◆ Prompt: Copy the listing below, swapping every "Instruction" for "Goal" and keeping everything else the same.

◆ Stored rows:
---+---

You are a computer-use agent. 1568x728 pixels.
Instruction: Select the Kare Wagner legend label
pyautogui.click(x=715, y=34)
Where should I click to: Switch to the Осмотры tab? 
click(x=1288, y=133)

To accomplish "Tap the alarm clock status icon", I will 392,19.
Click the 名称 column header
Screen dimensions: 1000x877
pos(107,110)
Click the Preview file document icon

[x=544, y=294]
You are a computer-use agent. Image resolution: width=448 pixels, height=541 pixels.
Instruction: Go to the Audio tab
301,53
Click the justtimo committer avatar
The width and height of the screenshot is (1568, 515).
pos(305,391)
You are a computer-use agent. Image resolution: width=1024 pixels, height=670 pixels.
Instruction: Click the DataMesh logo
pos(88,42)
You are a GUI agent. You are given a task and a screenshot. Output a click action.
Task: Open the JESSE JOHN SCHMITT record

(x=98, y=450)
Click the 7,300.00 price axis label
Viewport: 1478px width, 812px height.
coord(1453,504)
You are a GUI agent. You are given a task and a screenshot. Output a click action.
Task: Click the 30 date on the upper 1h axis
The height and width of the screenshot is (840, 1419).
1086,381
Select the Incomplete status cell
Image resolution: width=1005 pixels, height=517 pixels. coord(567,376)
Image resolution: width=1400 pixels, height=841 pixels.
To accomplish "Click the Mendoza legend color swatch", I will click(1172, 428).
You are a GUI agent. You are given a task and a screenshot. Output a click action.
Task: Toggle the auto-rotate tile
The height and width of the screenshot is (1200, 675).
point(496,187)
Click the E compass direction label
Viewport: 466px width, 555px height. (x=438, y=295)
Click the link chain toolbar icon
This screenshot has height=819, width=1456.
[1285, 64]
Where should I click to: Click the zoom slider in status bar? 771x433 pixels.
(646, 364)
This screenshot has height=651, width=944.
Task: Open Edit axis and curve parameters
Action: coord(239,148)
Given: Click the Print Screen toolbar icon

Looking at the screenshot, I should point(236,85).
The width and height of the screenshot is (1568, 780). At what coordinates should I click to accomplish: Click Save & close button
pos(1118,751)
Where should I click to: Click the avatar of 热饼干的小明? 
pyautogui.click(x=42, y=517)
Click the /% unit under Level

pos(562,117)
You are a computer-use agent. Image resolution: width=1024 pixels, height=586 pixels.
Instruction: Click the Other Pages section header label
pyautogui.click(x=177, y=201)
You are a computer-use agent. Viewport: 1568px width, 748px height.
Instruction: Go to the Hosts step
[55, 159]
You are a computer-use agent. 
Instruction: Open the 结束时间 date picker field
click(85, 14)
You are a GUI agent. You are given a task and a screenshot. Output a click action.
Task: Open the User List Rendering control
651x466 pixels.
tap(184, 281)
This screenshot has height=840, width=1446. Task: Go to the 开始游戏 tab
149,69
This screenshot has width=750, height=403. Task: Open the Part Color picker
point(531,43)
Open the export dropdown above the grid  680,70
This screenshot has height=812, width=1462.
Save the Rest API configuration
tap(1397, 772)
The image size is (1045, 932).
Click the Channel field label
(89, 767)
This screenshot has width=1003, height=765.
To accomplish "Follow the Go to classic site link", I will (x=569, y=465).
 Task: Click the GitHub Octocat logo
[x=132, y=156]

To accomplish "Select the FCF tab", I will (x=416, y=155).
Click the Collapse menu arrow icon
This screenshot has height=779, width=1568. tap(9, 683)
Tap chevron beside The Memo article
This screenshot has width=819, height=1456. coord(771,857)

---+---

◆ Task output:
You are a computer-use agent. 1568x728 pixels.
Goal: Select the Kare Wagner legend label
pyautogui.click(x=715, y=34)
Where should I click to: Switch to the Осмотры tab? 
click(x=1288, y=133)

To accomplish "Tap the alarm clock status icon", I will 392,19.
Click the 名称 column header
Screen dimensions: 1000x877
pos(107,110)
Click the Preview file document icon

[x=544, y=294]
You are a computer-use agent. Image resolution: width=448 pixels, height=541 pixels.
Goal: Go to the Audio tab
301,53
Click the justtimo committer avatar
The width and height of the screenshot is (1568, 515).
pos(305,391)
You are a computer-use agent. Image resolution: width=1024 pixels, height=670 pixels.
Goal: Click the DataMesh logo
pos(88,42)
You are a GUI agent. You are given a task and a screenshot. Output a click action.
Task: Open the JESSE JOHN SCHMITT record

(x=98, y=450)
Click the 7,300.00 price axis label
Viewport: 1478px width, 812px height.
coord(1453,504)
You are a GUI agent. You are given a task and a screenshot. Output a click action.
Task: Click the 30 date on the upper 1h axis
The height and width of the screenshot is (840, 1419).
1086,381
Select the Incomplete status cell
Image resolution: width=1005 pixels, height=517 pixels. coord(567,376)
Image resolution: width=1400 pixels, height=841 pixels.
To accomplish "Click the Mendoza legend color swatch", I will click(1172, 428).
You are a GUI agent. You are given a task and a screenshot. Output a click action.
Task: Toggle the auto-rotate tile
The height and width of the screenshot is (1200, 675).
point(496,187)
Click the E compass direction label
Viewport: 466px width, 555px height. (x=438, y=295)
Click the link chain toolbar icon
This screenshot has height=819, width=1456.
[1285, 64]
Where should I click to: Click the zoom slider in status bar? 771x433 pixels.
(646, 364)
This screenshot has height=651, width=944.
Task: Open Edit axis and curve parameters
Action: coord(239,148)
Given: Click the Print Screen toolbar icon

Looking at the screenshot, I should point(236,85).
The width and height of the screenshot is (1568, 780). At what coordinates should I click to accomplish: Click Save & close button
pos(1118,751)
Where should I click to: Click the avatar of 热饼干的小明? 
pyautogui.click(x=42, y=517)
Click the /% unit under Level

pos(562,117)
You are a computer-use agent. Image resolution: width=1024 pixels, height=586 pixels.
Goal: Click the Other Pages section header label
pyautogui.click(x=177, y=201)
You are a computer-use agent. Viewport: 1568px width, 748px height.
Goal: Go to the Hosts step
[55, 159]
You are a computer-use agent. 
Goal: Open the 结束时间 date picker field
click(85, 14)
You are a GUI agent. You are given a task and a screenshot. Output a click action.
Task: Open the User List Rendering control
651x466 pixels.
tap(184, 281)
This screenshot has height=840, width=1446. Task: Go to the 开始游戏 tab
149,69
This screenshot has width=750, height=403. Task: Open the Part Color picker
point(531,43)
Open the export dropdown above the grid  680,70
This screenshot has height=812, width=1462.
Save the Rest API configuration
tap(1397, 772)
The image size is (1045, 932).
Click the Channel field label
(89, 767)
This screenshot has width=1003, height=765.
To accomplish "Follow the Go to classic site link", I will (x=569, y=465).
 Task: Click the GitHub Octocat logo
[x=132, y=156]

To accomplish "Select the FCF tab", I will (x=416, y=155).
Click the Collapse menu arrow icon
This screenshot has height=779, width=1568. tap(9, 683)
Tap chevron beside The Memo article
This screenshot has width=819, height=1456. coord(771,857)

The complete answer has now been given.